Em relação aos aditamentos, a Administração Municipal informou que duas obras sofreram aditamento: M. Nascimento e Centro Cultural e Esportivo da Vila Nova.

Segundo a Prefeitura, os aditamentos foram necessários por conta da reprogramação do cronograma físico/financeiro das obras. Além disso, houve adequações dos projetos no decorrer das construções.

Mais de R$ 12 milhões

A Prefeitura de Santos já repassou mais de R$ 12 milhões para a empresa em relação as quatro obras citadas.

O M. Nascimento se encontra em fase final e as obras são realizadas em convênio com o Dade. Ela está orçada em R$ 8.998,822,15 e foram pagos R$ 8.512.941,22.

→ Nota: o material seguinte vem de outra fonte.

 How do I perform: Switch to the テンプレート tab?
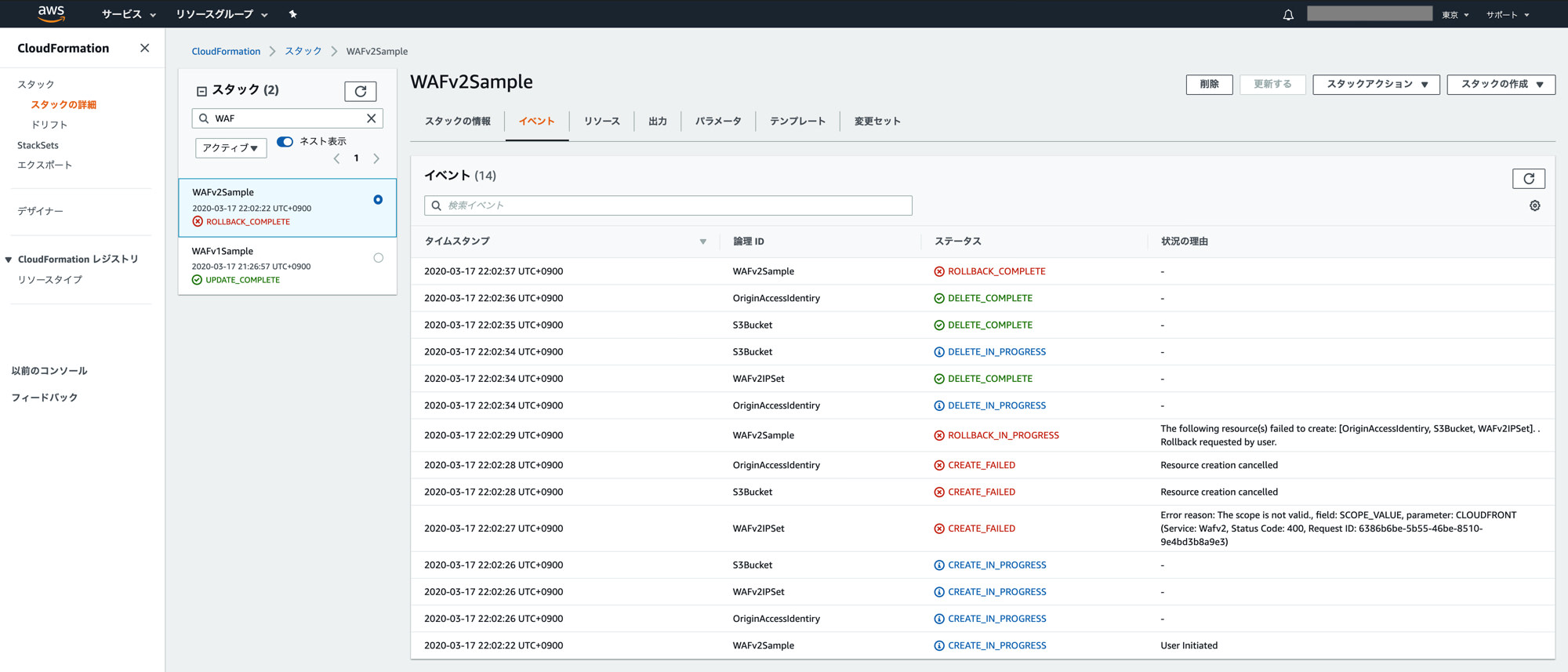tap(797, 122)
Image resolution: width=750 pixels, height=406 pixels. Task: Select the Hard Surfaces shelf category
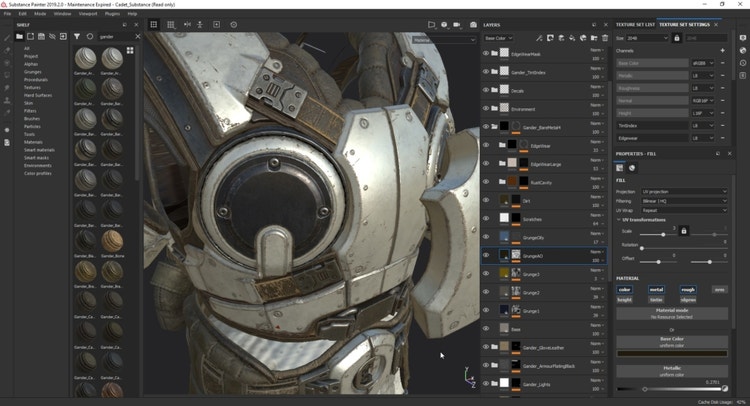[x=40, y=95]
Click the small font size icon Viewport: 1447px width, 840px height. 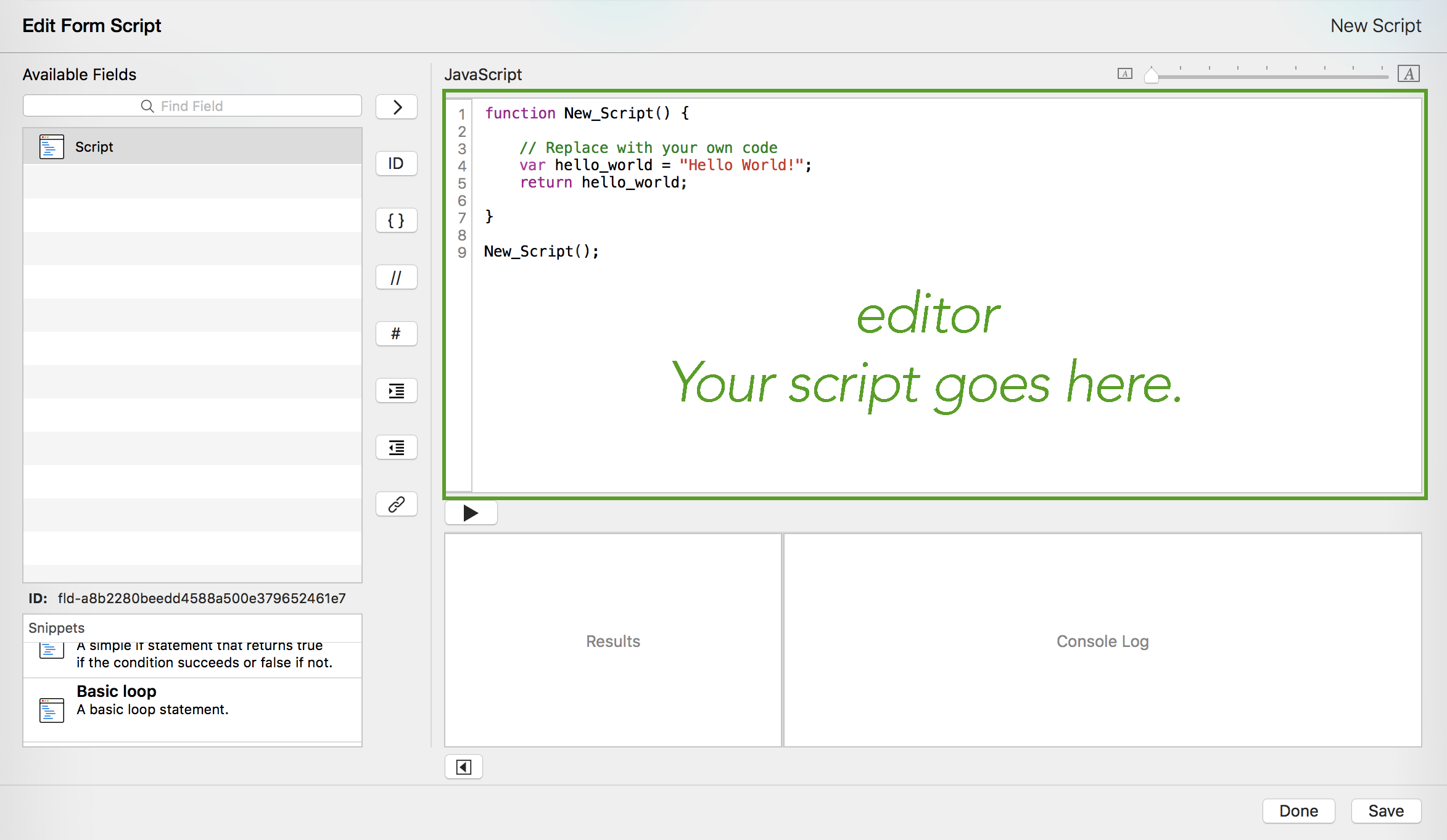pyautogui.click(x=1124, y=74)
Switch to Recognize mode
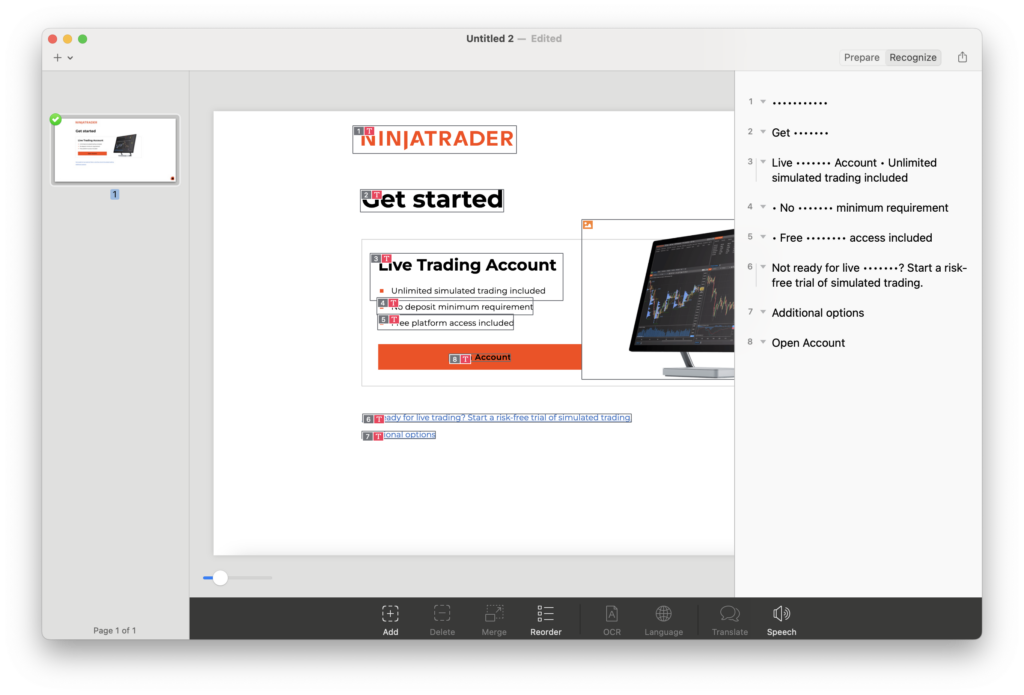This screenshot has width=1024, height=695. pos(912,57)
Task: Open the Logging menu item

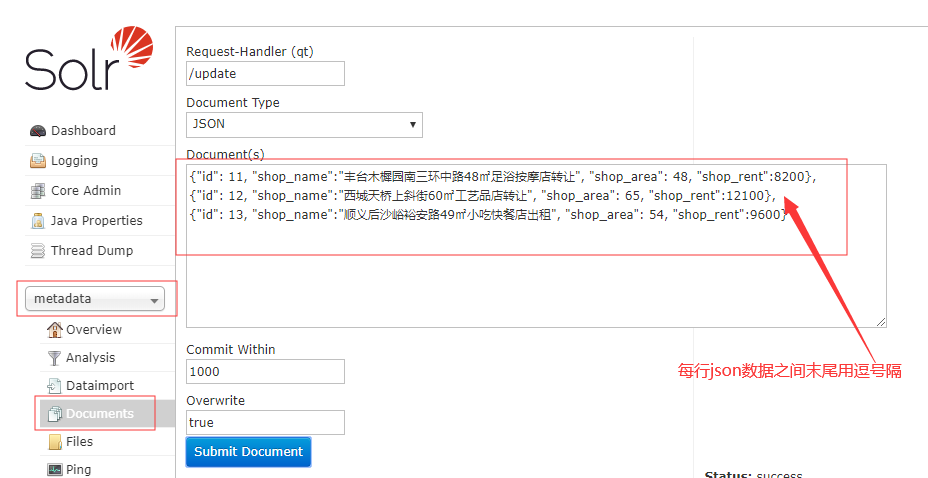Action: (74, 161)
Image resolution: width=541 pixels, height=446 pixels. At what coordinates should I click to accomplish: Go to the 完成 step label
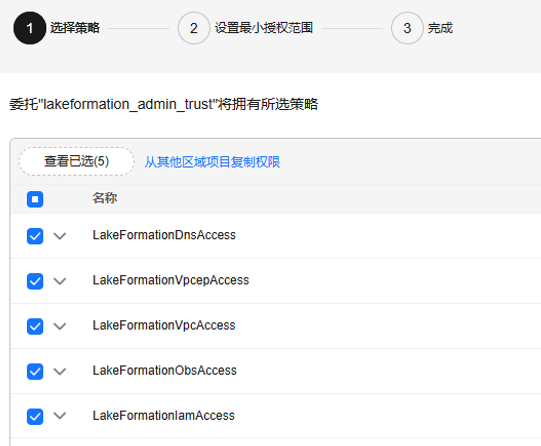coord(440,28)
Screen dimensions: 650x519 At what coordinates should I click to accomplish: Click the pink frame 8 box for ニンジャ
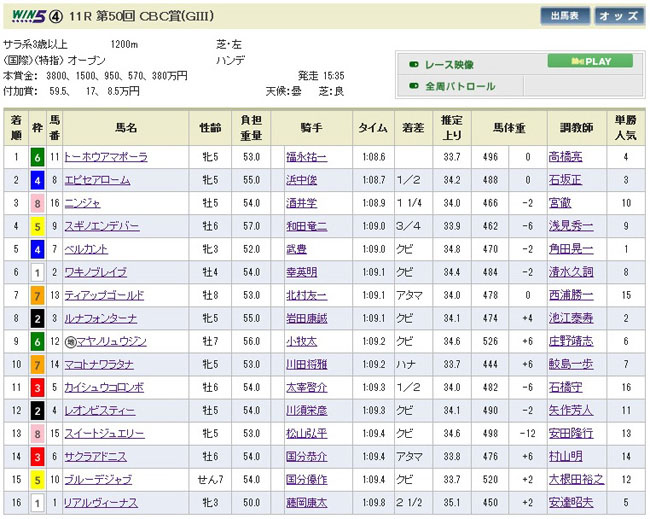pyautogui.click(x=37, y=203)
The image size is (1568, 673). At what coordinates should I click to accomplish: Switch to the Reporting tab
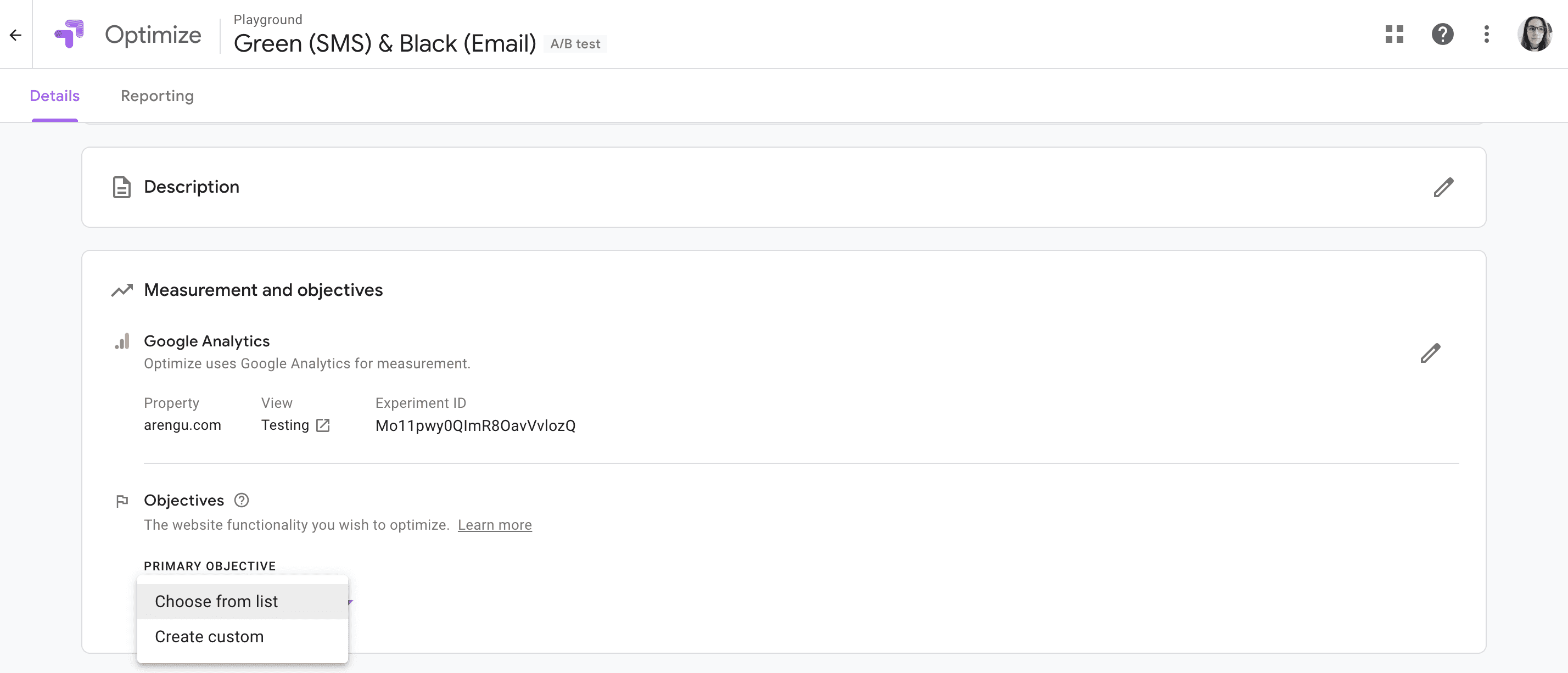tap(157, 96)
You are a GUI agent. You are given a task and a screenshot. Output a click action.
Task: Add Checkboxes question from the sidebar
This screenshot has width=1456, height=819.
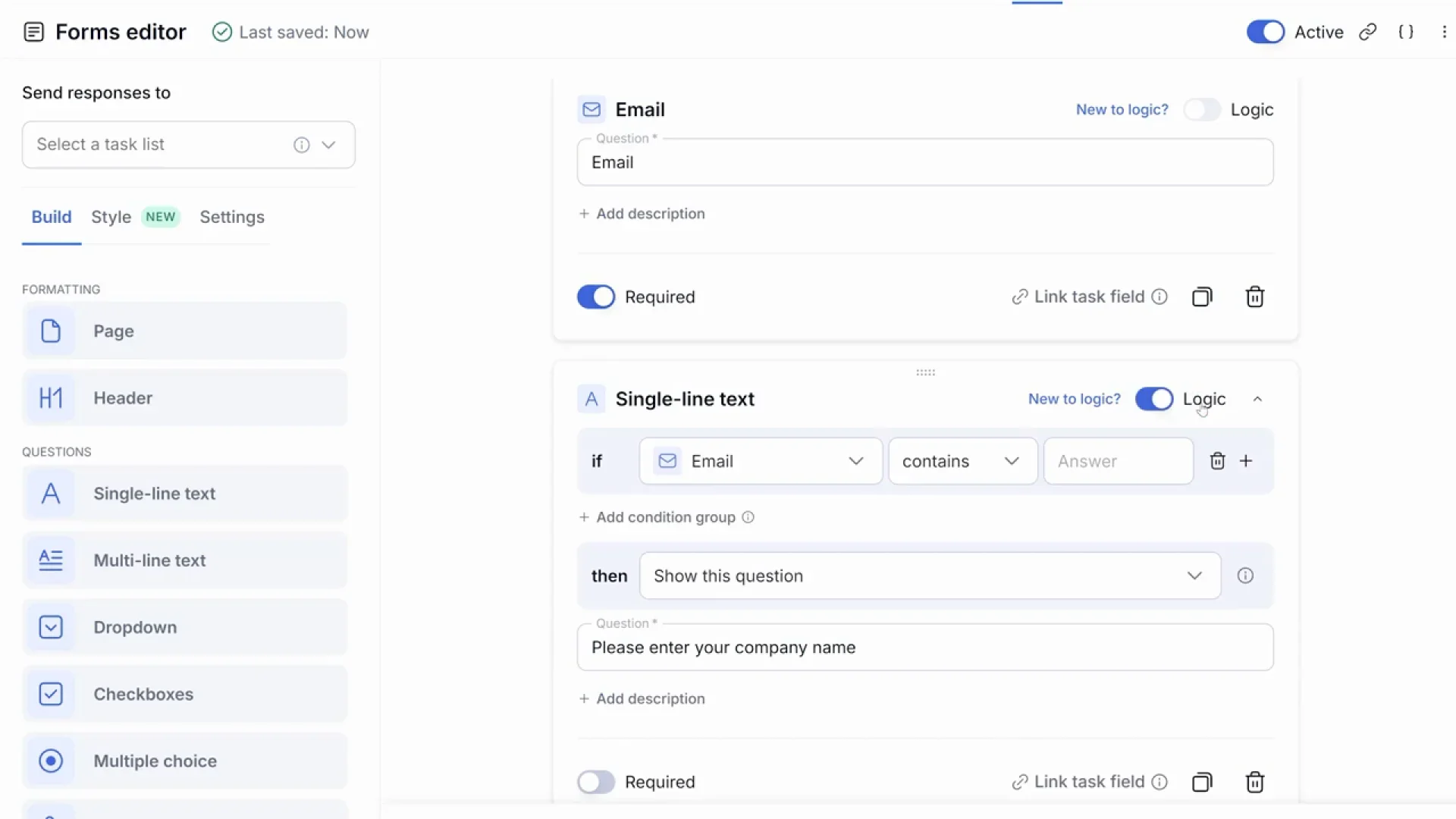point(184,694)

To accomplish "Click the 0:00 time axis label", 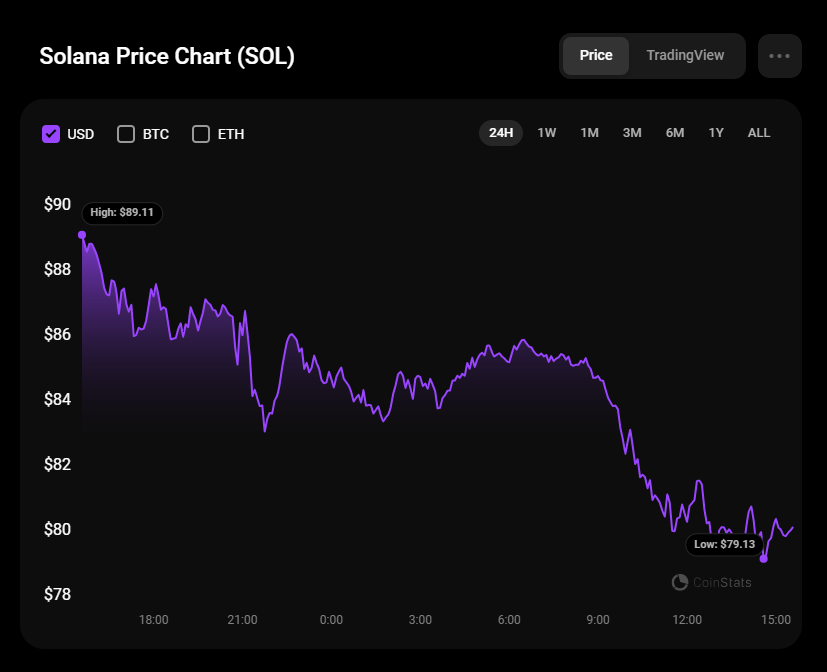I will click(331, 620).
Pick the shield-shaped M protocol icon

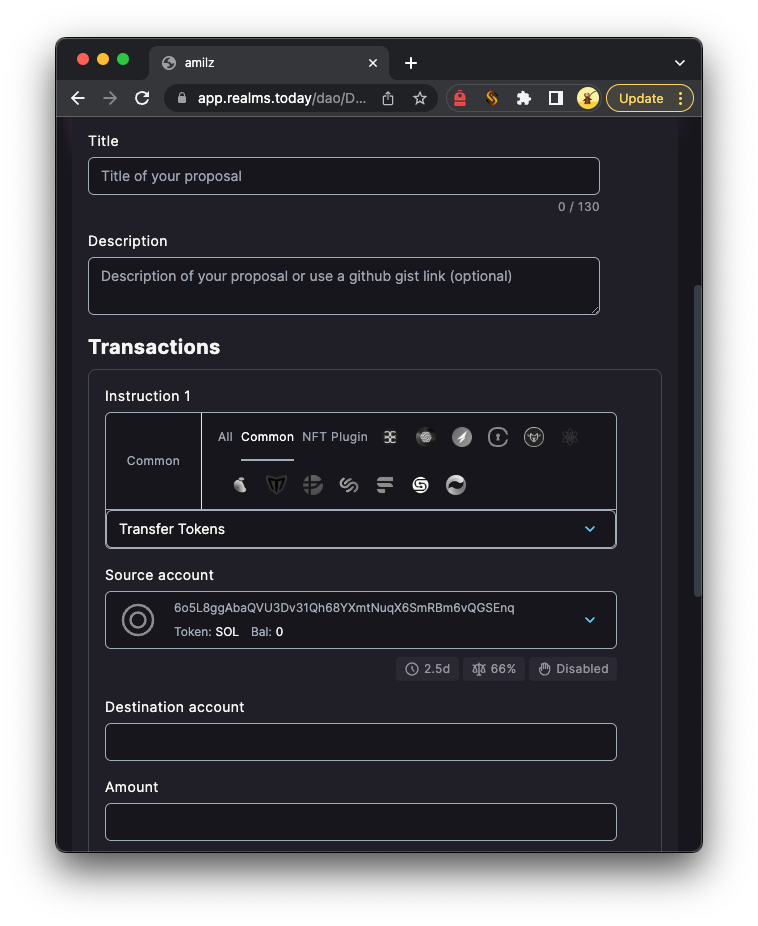click(276, 485)
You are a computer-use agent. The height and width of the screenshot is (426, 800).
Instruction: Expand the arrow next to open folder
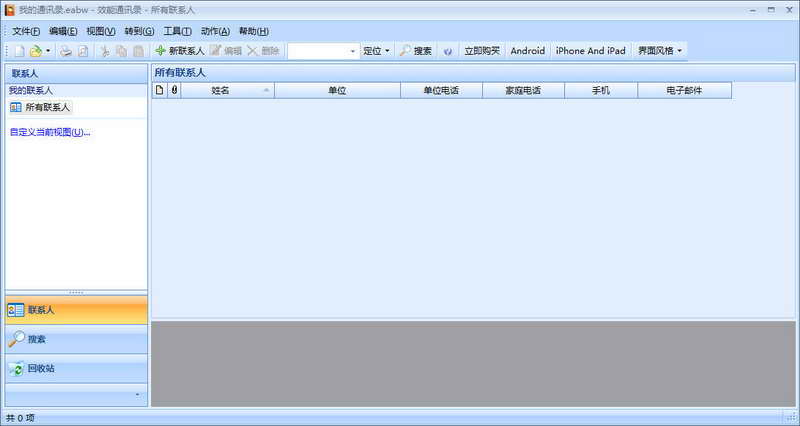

As obras do Centro Cultural e Esportivo da Vila Nova também estão em fase final, em convênio estadual URM Casa Civil. O valor total da obra é de R$ 4.203.682,08, sendo que já foram repassados  R$ 3.605.586,25 para a empreiteira.  

Já a Praça Caio Ribeiro (Praça do Sesc), também realizada por convênio com o Dade, está orçada em R$ 2.027.559,17. Já foram pagos para a empreiteira R$ 137.313,77. As obras estão com 35% dos serviços executados.

As obras referentes aos passeios da da Rua Vergueiro Steidel  são realizadas com verba proveniente do Ministério das Cidades. Elas estão orçadas em R$ 192.828,88 e nenhum pagamento foi efetuado para a empreiteira até agora.

Por fim, a Prefeitura ressaltou que as obras ficaram paradas por um período por ausência de regularidade de repasses de convênios municipais e, por consequência, falta de repasse à empresa. Por isso, não cabe sanção à empresa.